Would you transcribe each entry precisely as it stands, setting aside any images?
┏━━
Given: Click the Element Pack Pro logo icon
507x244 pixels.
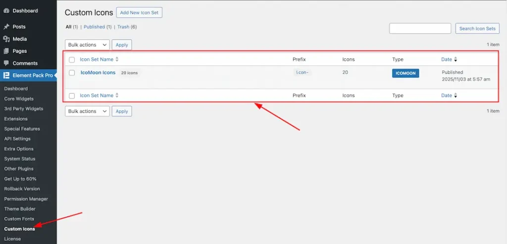Looking at the screenshot, I should coord(6,76).
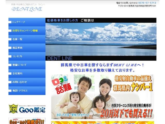Screen dimensions: 165x124
Task: Open the お問い合わせ contact page
Action: tap(27, 82)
┗━━
-- TASK RESPONSE --
Given: Click the Element Pack Pro logo icon
507x244 pixels.
Looking at the screenshot, I should coord(6,76).
Screen dimensions: 165x124
Task: Open the お問い合わせ contact page
Action: tap(27, 82)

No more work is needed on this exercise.